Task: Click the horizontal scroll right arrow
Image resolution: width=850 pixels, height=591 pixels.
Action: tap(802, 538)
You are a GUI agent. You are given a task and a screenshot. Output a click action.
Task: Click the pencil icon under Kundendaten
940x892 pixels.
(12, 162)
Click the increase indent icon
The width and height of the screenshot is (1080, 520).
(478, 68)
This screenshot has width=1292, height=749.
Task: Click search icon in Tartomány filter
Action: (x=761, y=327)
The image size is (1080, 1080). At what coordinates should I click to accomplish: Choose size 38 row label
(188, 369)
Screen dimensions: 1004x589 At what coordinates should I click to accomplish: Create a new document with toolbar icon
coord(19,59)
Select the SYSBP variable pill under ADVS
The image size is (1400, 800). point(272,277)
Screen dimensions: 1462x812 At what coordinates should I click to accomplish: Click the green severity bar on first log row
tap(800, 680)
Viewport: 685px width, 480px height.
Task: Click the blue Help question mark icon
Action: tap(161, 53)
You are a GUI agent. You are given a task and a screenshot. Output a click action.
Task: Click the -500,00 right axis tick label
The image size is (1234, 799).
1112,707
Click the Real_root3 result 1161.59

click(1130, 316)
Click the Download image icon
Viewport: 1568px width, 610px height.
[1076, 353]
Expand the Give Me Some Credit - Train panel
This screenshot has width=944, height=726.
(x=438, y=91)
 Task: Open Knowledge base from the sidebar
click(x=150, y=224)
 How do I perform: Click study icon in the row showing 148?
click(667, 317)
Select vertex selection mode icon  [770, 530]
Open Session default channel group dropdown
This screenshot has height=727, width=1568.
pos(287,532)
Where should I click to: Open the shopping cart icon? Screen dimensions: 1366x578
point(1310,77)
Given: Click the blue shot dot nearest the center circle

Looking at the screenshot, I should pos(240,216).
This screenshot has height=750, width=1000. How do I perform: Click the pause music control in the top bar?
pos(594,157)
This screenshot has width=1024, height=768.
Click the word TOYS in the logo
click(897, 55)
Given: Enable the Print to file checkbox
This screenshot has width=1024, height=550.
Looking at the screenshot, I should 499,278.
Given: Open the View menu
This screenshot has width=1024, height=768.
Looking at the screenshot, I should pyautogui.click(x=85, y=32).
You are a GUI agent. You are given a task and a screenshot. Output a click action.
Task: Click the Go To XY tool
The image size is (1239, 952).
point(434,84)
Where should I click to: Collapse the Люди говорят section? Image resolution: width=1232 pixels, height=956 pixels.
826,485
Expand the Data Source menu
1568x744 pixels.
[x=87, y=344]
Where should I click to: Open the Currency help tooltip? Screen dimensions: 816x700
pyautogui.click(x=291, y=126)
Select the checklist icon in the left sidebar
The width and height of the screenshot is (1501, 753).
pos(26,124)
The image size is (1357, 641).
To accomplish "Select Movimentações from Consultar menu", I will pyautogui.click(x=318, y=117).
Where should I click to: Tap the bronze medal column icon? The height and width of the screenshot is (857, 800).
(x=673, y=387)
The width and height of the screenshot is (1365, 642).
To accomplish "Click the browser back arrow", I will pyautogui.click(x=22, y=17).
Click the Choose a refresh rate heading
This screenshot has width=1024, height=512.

■ AIM: Reproduce all of the lines above verbatim, without any alterations.

■ RESULT FOR THIS EXERCISE:
Task: Click the horizontal scroll right arrow
Image resolution: width=850 pixels, height=591 pixels.
Action: tap(802, 538)
You are a GUI agent. You are given a task and a screenshot. Output a click action.
Task: Click the pencil icon under Kundendaten
940x892 pixels.
(12, 162)
Click the increase indent icon
The width and height of the screenshot is (1080, 520).
(478, 68)
This screenshot has width=1292, height=749.
Task: Click search icon in Tartomány filter
Action: (x=761, y=327)
The image size is (1080, 1080). At what coordinates should I click to accomplish: Choose size 38 row label
(188, 369)
Screen dimensions: 1004x589 At what coordinates should I click to accomplish: Create a new document with toolbar icon
coord(19,59)
Select the SYSBP variable pill under ADVS
The image size is (1400, 800). point(272,277)
Screen dimensions: 1462x812 At what coordinates should I click to accomplish: Click the green severity bar on first log row
tap(800, 680)
Viewport: 685px width, 480px height.
Task: Click the blue Help question mark icon
Action: tap(161, 53)
You are a GUI agent. You are given a task and a screenshot. Output a click action.
Task: Click the -500,00 right axis tick label
The image size is (1234, 799).
1112,707
Click the Real_root3 result 1161.59

click(1130, 316)
Click the Download image icon
Viewport: 1568px width, 610px height.
[1076, 353]
Expand the Give Me Some Credit - Train panel
This screenshot has width=944, height=726.
(x=438, y=91)
 Task: Open Knowledge base from the sidebar
click(x=150, y=224)
 How do I perform: Click study icon in the row showing 148?
click(667, 317)
Select vertex selection mode icon  [770, 530]
Open Session default channel group dropdown
This screenshot has height=727, width=1568.
pos(287,532)
Where should I click to: Open the shopping cart icon? Screen dimensions: 1366x578
point(1310,77)
Given: Click the blue shot dot nearest the center circle

Looking at the screenshot, I should pos(240,216).
This screenshot has height=750, width=1000. How do I perform: Click the pause music control in the top bar?
pos(594,157)
This screenshot has width=1024, height=768.
Click the word TOYS in the logo
click(897, 55)
Given: Enable the Print to file checkbox
This screenshot has width=1024, height=550.
Looking at the screenshot, I should 499,278.
Given: Open the View menu
This screenshot has width=1024, height=768.
Looking at the screenshot, I should pyautogui.click(x=85, y=32).
You are a GUI agent. You are given a task and a screenshot. Output a click action.
Task: Click the Go To XY tool
The image size is (1239, 952).
point(434,84)
Where should I click to: Collapse the Люди говорят section? Image resolution: width=1232 pixels, height=956 pixels.
826,485
Expand the Data Source menu
1568x744 pixels.
[x=87, y=344]
Where should I click to: Open the Currency help tooltip? Screen dimensions: 816x700
pyautogui.click(x=291, y=126)
Select the checklist icon in the left sidebar
The width and height of the screenshot is (1501, 753).
pos(26,124)
The image size is (1357, 641).
To accomplish "Select Movimentações from Consultar menu", I will pyautogui.click(x=318, y=117).
Where should I click to: Tap the bronze medal column icon? The height and width of the screenshot is (857, 800).
(x=673, y=387)
The width and height of the screenshot is (1365, 642).
To accomplish "Click the browser back arrow", I will pyautogui.click(x=22, y=17).
Click the Choose a refresh rate heading
This screenshot has width=1024, height=512.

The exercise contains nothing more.